JOHNSON CITY, Tenn. (WJHL) — A travel nurse fired from Johnson City Medical Center last July for allegedly tampering with narcotics is on her way back to Johnson City to face criminal charges after she allegedly committed similar offenses at a West Virginia hospital.
West Virginia suspended Jacqueline Brewster’s multi-state nursing license last month, several weeks after a Beckley hospital reported similar drug diversion on March 2.
Brewster, who wasn’t named last summer, was the nurse allegedly responsible for diverting drugs at JCMC using a method that put dozens of patients at potential risk for blood-borne diseases.
JCMC alerted about 100 patients last July they may have been exposed to hepatitis or HIV after it discovered the drug tampering and fired Brewster. Ballad Health said at the time that it had notified the Tennessee Department of Health, the United States Drug Enforcement Administration and the office of the District Attorney.
Brewster was charged in November by a Washington County grand jury presentment with obtaining narcotics by fraud for the JCMC incident, but was not arrested at that time.
A Tennessee Department of Health notice of a hearing for civil penalties says that after initially complying with a urine drug screen request, Brewster refused to submit an adequate sample and was fired.
By early this year Brewster, who was licensed in Kentucky but eligible to work in about 30 states due to an interstate nursing compact, had the job at Raleigh Hospital in Beckley.
Following a March 2 complaint from Raleigh, West Virginia’s nursing board summarily suspended Brewster’s license to practice in West Virginia on March 22, records show.

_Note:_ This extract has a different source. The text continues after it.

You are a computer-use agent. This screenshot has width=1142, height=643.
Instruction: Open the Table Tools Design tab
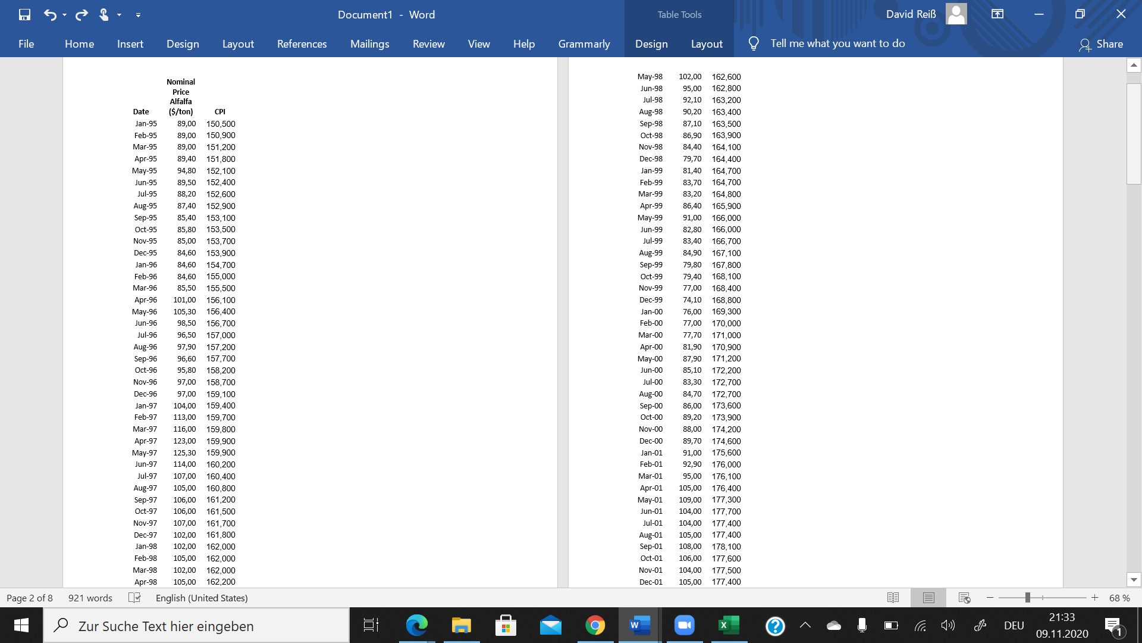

The West Virginia documentation provides more detail about what had happened in Johnson City.
“The first specimen Brewster provided the lab technician was not sufficient,” it says, adding that the lab technician asked her to provide a second one. When the tech turned to make sure it was enough, “Brewster got close to the lab technician.
“The lab technician asked Brewster to step away, so he did not spill the specimen. Brewster accused the lab technician of being corrupt. Brewster asked the lab technician if it was enough and he said yes. Brewster said, this is my ***, then grabbed the specimen out of the lab technician’s hand and dumped it down the sink.”

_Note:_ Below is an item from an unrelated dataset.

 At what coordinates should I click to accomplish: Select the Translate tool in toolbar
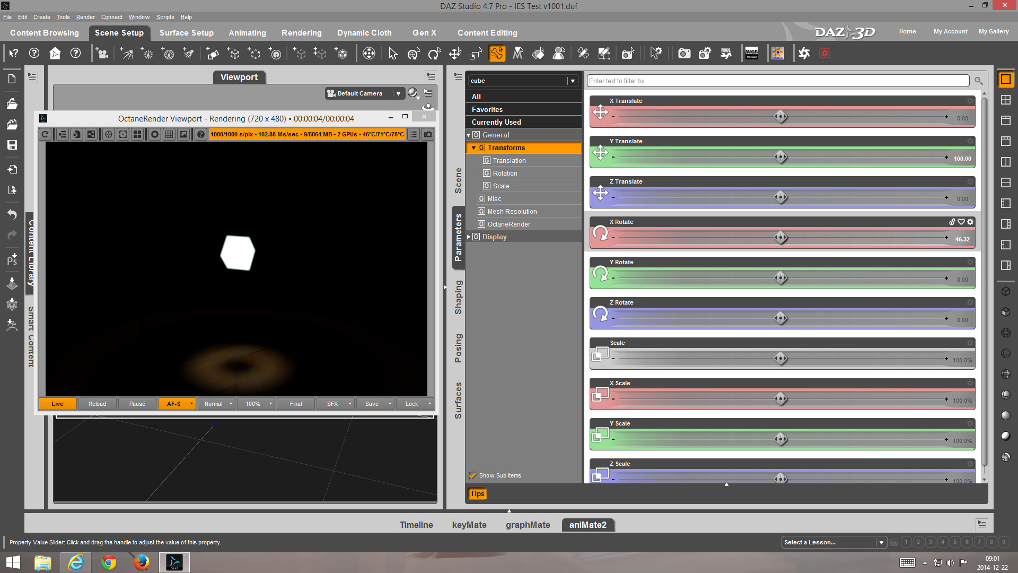(455, 54)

The Tennessee Department of Health has now initiated action against Brewster with a hearing set for August. TDH did not suspend her license following the JCMC investigation.
West Virginia’s order of summary suspension cites several reasons for the emergency action pending a hearing.
“Based on the above information, the Board finds that the health, safety and welfare of the public is at risk as long as Jacqueline Brewster continues to possess the privilege allowing her to practice (in West Virginia).”
Brewster was arrested in Pikeville, Kentucky on Tuesday for extradition to Washington County. Judge Stacy Street issued a bench warrant for her the same day.